▸ Task
Go through the material and tally the lines containing the string "computer". Give the total alone.

▸ Task inputs
+++

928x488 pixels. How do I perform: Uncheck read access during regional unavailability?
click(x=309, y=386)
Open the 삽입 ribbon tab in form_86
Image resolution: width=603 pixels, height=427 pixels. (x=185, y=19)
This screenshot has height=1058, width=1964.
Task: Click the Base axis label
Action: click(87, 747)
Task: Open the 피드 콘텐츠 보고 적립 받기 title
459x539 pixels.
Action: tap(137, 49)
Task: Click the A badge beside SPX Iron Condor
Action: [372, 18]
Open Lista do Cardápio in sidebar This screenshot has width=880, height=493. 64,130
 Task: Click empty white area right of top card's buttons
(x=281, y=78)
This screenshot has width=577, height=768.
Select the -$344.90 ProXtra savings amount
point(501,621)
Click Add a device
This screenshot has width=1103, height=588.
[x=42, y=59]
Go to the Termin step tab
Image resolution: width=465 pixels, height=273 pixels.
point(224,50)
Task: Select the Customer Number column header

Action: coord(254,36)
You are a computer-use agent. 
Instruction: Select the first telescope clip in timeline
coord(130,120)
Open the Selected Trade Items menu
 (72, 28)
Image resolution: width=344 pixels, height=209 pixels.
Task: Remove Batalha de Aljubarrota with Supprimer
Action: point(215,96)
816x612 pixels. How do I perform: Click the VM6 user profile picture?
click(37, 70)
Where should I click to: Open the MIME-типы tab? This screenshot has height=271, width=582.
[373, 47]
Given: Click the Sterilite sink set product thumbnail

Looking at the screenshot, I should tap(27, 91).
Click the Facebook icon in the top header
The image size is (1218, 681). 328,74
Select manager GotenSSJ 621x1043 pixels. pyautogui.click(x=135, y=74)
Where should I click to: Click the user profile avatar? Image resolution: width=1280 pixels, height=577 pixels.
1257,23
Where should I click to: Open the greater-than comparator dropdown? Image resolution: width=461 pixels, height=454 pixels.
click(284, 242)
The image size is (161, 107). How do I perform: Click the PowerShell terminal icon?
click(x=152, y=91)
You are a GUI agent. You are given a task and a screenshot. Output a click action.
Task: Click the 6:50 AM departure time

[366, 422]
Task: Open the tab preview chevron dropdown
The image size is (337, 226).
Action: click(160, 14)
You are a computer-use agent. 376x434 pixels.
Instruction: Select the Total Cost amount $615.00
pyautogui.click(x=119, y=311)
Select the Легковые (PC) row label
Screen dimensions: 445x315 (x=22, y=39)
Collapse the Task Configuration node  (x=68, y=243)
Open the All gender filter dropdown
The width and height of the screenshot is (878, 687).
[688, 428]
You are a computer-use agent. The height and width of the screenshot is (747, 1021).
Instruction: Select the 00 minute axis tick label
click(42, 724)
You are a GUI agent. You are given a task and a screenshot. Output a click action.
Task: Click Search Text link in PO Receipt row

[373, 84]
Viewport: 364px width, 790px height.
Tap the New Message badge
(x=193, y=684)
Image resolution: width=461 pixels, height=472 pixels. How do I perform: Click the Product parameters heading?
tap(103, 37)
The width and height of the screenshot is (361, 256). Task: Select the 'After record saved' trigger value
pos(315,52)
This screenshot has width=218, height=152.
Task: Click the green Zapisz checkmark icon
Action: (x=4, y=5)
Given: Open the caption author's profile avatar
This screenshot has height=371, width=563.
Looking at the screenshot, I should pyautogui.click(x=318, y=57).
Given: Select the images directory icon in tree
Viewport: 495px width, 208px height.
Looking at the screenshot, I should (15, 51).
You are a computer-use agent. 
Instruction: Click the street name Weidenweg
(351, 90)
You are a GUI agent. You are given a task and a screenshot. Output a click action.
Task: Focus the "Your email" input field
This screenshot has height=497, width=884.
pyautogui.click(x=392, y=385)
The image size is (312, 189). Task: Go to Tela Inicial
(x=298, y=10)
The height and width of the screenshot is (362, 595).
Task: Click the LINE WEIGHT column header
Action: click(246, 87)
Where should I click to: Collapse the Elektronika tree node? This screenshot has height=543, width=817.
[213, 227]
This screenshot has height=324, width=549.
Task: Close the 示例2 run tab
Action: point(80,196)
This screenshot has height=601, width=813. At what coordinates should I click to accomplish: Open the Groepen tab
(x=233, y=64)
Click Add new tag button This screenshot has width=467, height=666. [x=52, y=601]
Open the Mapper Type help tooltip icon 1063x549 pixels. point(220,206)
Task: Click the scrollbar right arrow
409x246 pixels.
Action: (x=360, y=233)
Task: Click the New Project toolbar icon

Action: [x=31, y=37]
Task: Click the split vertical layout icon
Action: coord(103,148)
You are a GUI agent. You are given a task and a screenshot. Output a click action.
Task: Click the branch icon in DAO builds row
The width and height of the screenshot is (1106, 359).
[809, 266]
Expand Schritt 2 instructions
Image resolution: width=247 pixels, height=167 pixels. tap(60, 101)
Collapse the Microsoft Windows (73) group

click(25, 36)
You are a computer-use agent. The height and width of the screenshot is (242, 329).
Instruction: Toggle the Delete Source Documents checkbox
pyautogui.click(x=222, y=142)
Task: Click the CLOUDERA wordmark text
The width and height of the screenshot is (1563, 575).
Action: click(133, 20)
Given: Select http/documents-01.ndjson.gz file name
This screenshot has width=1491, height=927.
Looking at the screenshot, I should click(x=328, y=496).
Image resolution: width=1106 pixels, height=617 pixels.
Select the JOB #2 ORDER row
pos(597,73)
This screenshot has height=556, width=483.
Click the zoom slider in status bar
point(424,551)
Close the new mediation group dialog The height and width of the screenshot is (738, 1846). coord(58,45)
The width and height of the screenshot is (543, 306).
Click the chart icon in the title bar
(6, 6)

+++

▸ Reply
5